Single by the Trammps
- B-side: "Penguin At The Big Apple"
- Released: 1972
- Genre: Philadelphia soul
- Length: 3:18
- Label: Buddah Records
- Songwriter: James F. Hanley

The Trammps singles chronology
|  | "Zing! Went the Strings of My Heart" (1972) | "Sixty Minute Man" (1972) |

= Zing! Went the Strings of My Heart =

1935 popular song

"Zing! Went the Strings of My Heart" is a 1935 popular song written and composed by James F. Hanley. It was introduced by Hal Le Roy and Eunice Healey in the Broadway revue Thumbs Up!.

==Notable recordings==
- The most notable recordings were made by Judy Garland, who recorded it numerous times, including in the 1938 film Listen, Darling and for Decca Records in 1939. It later became a standard number in her concerts and TV shows when she performed it as an up-tempo arrangement by Nelson Riddle from her 1958 Capitol album.
- In 1941 a Soundie short film was made of Eleanor French singing "Zing!
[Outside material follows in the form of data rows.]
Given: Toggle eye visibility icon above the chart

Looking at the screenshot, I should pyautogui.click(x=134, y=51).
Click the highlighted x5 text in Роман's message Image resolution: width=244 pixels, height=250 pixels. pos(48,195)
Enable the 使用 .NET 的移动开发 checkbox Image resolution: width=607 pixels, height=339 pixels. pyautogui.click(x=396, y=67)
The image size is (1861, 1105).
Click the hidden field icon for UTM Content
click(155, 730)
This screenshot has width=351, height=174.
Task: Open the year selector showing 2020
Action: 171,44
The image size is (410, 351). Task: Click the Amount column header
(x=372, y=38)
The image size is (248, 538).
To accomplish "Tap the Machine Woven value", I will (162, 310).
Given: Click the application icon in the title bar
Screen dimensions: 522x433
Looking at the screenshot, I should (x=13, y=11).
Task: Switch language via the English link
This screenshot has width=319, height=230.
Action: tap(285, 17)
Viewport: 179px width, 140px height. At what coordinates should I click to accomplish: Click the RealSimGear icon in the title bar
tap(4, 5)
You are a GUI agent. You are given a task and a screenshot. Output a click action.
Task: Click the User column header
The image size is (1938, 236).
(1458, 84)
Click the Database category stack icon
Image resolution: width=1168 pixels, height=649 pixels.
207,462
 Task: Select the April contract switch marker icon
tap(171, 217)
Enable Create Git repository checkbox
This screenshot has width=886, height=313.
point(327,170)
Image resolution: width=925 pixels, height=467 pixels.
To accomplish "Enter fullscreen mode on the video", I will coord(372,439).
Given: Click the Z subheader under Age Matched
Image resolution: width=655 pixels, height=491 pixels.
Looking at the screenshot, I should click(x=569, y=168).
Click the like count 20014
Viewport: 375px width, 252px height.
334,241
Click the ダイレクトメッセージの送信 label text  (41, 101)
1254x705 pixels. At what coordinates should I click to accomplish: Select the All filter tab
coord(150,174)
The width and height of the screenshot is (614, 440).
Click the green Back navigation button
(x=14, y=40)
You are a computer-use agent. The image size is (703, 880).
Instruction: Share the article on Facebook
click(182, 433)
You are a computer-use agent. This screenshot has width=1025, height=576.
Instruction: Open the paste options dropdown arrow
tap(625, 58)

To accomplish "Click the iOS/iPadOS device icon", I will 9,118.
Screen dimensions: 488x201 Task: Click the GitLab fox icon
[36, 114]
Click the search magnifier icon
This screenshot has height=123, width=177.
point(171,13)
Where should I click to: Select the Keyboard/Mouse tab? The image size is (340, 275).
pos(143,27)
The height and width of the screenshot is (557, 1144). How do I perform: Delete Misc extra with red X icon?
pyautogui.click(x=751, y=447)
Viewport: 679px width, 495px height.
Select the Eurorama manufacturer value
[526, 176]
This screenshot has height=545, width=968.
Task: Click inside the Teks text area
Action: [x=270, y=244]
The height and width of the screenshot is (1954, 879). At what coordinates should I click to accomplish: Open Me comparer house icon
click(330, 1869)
Went the Strings of My Heart".
- The Kirby Stone Four - Baubles, Bangles, And Beads (1958)
- The Coasters released a rock and roll version on April 30, 1958 as the flip side of their No. 1 hit "Yakety Yak". This version would inspire the British band The Move to record the song in the late '60s.
- In 1962, the song was recorded by The Furys.
- In December 1960, after Frank Sinatra founded his own music label Reprise Records, he recorded his rendition of the song.
- In 1972, a recording by the Trammps reached No. 17 on the Billboard, Best Selling Soul Singles chart and No. 64 on the Hot 100. It reached No. 29 in the UK in 1974.